Exercise description:
Transcribe the records below. Leave nothing out and change nothing.
*** Material to process ***
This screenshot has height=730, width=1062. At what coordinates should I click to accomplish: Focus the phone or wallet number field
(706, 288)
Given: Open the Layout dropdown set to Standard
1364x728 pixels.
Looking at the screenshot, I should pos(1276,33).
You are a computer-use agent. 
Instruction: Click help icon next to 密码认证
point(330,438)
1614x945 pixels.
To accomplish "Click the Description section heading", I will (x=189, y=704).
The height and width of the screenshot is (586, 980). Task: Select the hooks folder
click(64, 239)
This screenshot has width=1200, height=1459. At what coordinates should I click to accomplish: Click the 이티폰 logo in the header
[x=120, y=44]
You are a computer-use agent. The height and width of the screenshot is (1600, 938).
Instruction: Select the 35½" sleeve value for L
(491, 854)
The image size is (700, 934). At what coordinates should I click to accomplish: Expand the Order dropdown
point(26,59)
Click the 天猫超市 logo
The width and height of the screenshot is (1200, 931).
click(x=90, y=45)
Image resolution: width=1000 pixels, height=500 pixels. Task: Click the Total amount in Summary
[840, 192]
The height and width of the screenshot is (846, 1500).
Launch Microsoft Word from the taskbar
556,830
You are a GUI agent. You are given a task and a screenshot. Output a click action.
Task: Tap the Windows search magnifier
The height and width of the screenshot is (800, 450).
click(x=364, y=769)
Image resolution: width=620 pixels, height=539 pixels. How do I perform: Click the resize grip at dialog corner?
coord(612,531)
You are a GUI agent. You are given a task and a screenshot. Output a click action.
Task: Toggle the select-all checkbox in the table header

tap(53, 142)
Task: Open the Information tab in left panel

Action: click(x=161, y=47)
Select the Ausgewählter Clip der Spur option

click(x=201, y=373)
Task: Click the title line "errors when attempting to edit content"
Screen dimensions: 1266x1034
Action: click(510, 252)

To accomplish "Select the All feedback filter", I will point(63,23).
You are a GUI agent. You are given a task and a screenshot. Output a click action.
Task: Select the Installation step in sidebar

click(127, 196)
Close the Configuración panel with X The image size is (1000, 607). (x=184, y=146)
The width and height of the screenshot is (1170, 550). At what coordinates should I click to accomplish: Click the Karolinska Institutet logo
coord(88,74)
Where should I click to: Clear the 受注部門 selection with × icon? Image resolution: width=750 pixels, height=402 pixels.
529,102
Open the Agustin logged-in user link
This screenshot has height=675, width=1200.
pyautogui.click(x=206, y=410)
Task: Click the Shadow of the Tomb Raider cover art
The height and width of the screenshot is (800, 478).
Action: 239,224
***
Answer box:
This screenshot has height=730, width=1062. At what coordinates should I click to accomplish: Focus the phone or wallet number field
(706, 288)
Given: Open the Layout dropdown set to Standard
1364x728 pixels.
Looking at the screenshot, I should pos(1276,33).
You are a computer-use agent. 
Instruction: Click help icon next to 密码认证
point(330,438)
1614x945 pixels.
To accomplish "Click the Description section heading", I will (x=189, y=704).
The height and width of the screenshot is (586, 980). Task: Select the hooks folder
click(64, 239)
This screenshot has width=1200, height=1459. At what coordinates should I click to accomplish: Click the 이티폰 logo in the header
[x=120, y=44]
You are a computer-use agent. The height and width of the screenshot is (1600, 938).
Instruction: Select the 35½" sleeve value for L
(491, 854)
The image size is (700, 934). At what coordinates should I click to accomplish: Expand the Order dropdown
point(26,59)
Click the 天猫超市 logo
The width and height of the screenshot is (1200, 931).
click(x=90, y=45)
Image resolution: width=1000 pixels, height=500 pixels. Task: Click the Total amount in Summary
[840, 192]
The height and width of the screenshot is (846, 1500).
Launch Microsoft Word from the taskbar
556,830
You are a GUI agent. You are given a task and a screenshot. Output a click action.
Task: Tap the Windows search magnifier
The height and width of the screenshot is (800, 450).
click(x=364, y=769)
Image resolution: width=620 pixels, height=539 pixels. How do I perform: Click the resize grip at dialog corner?
coord(612,531)
You are a GUI agent. You are given a task and a screenshot. Output a click action.
Task: Toggle the select-all checkbox in the table header

tap(53, 142)
Task: Open the Information tab in left panel

Action: click(x=161, y=47)
Select the Ausgewählter Clip der Spur option

click(x=201, y=373)
Task: Click the title line "errors when attempting to edit content"
Screen dimensions: 1266x1034
Action: click(510, 252)

To accomplish "Select the All feedback filter", I will point(63,23).
You are a GUI agent. You are given a task and a screenshot. Output a click action.
Task: Select the Installation step in sidebar

click(127, 196)
Close the Configuración panel with X The image size is (1000, 607). (x=184, y=146)
The width and height of the screenshot is (1170, 550). At what coordinates should I click to accomplish: Click the Karolinska Institutet logo
coord(88,74)
Where should I click to: Clear the 受注部門 selection with × icon? Image resolution: width=750 pixels, height=402 pixels.
529,102
Open the Agustin logged-in user link
This screenshot has height=675, width=1200.
pyautogui.click(x=206, y=410)
Task: Click the Shadow of the Tomb Raider cover art
The height and width of the screenshot is (800, 478).
Action: 239,224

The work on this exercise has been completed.